■ **Task brief**:
Line count for the string "Collapse" in the records below: report that figure and nothing else.

■ **Supplied data**:
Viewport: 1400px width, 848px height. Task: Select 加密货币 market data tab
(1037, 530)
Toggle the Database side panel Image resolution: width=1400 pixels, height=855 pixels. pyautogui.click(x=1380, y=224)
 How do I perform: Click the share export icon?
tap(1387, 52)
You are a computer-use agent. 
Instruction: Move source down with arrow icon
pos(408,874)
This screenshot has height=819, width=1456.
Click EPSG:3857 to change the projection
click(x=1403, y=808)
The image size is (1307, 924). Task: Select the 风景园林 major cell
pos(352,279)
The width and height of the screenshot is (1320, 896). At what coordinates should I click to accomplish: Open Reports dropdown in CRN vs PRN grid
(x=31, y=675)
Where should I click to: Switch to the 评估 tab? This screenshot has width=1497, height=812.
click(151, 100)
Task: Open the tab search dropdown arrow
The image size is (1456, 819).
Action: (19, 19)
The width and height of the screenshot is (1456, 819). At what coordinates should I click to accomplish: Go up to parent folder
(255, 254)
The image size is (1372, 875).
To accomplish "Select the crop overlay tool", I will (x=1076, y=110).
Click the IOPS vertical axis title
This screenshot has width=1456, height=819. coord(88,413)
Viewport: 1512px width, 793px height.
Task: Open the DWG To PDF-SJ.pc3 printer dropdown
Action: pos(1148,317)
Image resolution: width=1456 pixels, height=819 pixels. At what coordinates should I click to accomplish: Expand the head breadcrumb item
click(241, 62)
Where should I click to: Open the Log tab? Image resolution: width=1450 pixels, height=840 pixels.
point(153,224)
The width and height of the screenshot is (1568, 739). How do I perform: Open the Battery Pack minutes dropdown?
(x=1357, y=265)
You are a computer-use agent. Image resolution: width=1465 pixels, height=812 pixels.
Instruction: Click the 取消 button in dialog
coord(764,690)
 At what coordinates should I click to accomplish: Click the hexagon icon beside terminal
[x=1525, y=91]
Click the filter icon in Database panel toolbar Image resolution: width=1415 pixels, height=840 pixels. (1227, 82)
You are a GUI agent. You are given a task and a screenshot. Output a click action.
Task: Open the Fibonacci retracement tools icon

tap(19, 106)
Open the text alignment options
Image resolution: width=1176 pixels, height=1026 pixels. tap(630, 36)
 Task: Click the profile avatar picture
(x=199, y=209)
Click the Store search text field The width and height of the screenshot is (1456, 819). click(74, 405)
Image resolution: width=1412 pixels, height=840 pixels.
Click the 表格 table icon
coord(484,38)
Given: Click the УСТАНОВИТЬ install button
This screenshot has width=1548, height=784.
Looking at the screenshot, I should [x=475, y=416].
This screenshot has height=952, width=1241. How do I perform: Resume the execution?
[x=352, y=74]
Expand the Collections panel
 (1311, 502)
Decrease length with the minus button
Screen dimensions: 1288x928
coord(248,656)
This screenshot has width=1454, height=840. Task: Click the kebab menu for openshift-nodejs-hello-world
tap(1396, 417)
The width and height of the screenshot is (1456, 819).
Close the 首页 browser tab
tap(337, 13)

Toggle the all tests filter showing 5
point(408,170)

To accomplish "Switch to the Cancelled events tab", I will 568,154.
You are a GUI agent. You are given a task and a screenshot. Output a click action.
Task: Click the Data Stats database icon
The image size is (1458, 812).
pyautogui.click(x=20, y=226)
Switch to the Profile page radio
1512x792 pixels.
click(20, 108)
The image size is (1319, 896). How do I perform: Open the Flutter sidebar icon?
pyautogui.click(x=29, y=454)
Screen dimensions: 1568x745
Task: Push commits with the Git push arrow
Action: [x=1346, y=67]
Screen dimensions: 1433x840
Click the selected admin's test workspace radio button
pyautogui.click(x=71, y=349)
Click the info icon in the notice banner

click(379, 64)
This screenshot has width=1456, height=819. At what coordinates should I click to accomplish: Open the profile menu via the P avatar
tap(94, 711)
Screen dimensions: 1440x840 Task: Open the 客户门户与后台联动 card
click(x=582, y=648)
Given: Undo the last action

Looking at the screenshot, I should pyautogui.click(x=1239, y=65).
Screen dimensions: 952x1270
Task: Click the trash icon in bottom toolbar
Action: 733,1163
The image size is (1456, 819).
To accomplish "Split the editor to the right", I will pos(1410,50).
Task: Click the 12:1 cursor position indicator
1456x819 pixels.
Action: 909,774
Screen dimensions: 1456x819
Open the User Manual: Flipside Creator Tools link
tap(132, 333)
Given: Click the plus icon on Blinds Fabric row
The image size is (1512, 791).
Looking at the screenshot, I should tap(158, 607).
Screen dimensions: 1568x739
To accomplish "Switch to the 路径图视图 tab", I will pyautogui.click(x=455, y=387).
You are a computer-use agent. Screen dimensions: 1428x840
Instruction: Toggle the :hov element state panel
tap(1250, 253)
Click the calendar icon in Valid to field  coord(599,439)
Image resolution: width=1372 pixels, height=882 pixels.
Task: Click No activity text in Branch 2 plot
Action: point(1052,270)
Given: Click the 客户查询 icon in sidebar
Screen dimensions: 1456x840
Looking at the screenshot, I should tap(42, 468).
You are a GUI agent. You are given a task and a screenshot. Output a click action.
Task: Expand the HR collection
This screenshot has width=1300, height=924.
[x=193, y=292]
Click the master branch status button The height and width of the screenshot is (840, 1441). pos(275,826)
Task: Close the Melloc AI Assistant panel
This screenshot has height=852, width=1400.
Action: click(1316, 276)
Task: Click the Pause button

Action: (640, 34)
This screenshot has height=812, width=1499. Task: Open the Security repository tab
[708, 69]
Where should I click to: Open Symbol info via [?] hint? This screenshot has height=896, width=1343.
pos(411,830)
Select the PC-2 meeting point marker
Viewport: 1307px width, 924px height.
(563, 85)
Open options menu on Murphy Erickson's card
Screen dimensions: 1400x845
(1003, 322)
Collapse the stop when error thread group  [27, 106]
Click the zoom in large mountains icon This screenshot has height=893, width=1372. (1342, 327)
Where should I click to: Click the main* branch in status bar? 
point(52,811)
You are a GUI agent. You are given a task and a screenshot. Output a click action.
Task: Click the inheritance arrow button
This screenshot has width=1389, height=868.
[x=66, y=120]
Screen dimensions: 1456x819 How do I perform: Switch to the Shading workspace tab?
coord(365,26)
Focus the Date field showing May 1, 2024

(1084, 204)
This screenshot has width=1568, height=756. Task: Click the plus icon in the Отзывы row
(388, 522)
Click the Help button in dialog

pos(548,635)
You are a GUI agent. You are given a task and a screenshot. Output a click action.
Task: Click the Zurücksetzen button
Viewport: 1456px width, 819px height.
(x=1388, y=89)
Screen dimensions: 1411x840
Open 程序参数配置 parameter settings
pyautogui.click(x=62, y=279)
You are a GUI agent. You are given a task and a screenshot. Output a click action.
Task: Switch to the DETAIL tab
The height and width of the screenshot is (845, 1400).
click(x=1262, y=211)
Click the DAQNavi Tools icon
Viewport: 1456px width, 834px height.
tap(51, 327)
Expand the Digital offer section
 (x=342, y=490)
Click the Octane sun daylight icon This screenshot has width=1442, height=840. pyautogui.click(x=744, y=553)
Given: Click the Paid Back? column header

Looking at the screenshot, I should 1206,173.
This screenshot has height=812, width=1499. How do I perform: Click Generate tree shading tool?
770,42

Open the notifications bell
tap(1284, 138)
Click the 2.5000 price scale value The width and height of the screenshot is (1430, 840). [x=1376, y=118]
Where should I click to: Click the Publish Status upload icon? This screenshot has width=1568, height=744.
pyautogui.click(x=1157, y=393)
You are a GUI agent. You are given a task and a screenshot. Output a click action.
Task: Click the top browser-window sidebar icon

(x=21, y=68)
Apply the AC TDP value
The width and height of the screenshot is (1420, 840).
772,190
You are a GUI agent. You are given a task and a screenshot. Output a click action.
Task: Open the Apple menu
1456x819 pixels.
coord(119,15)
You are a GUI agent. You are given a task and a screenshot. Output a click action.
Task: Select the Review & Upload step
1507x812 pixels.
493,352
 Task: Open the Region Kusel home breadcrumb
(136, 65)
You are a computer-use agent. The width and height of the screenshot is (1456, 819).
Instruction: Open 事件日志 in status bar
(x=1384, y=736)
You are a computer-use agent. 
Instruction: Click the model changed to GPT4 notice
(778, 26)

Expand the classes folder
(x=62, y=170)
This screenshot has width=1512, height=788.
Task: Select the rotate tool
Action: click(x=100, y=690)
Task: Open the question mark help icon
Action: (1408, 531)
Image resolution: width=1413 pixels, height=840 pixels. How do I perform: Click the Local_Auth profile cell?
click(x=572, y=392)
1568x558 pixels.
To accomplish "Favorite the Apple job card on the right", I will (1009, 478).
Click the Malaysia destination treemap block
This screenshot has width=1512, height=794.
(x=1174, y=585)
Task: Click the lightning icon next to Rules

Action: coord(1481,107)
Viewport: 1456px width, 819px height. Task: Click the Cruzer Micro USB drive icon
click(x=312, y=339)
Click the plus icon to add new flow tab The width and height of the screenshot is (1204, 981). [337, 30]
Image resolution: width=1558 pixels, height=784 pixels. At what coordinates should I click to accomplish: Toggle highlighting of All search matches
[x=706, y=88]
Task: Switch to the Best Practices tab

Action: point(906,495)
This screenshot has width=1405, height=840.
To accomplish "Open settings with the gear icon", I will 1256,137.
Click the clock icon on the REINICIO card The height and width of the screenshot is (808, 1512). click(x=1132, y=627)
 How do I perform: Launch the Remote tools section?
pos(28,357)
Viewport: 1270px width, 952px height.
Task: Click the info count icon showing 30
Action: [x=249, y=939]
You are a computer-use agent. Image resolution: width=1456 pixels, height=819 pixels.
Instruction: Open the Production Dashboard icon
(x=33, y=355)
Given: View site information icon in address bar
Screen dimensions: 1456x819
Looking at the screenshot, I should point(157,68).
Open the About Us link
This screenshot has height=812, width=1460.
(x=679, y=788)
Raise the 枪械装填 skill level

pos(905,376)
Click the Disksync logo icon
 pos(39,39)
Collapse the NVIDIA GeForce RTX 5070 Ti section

■ **Reply to the exercise**:
2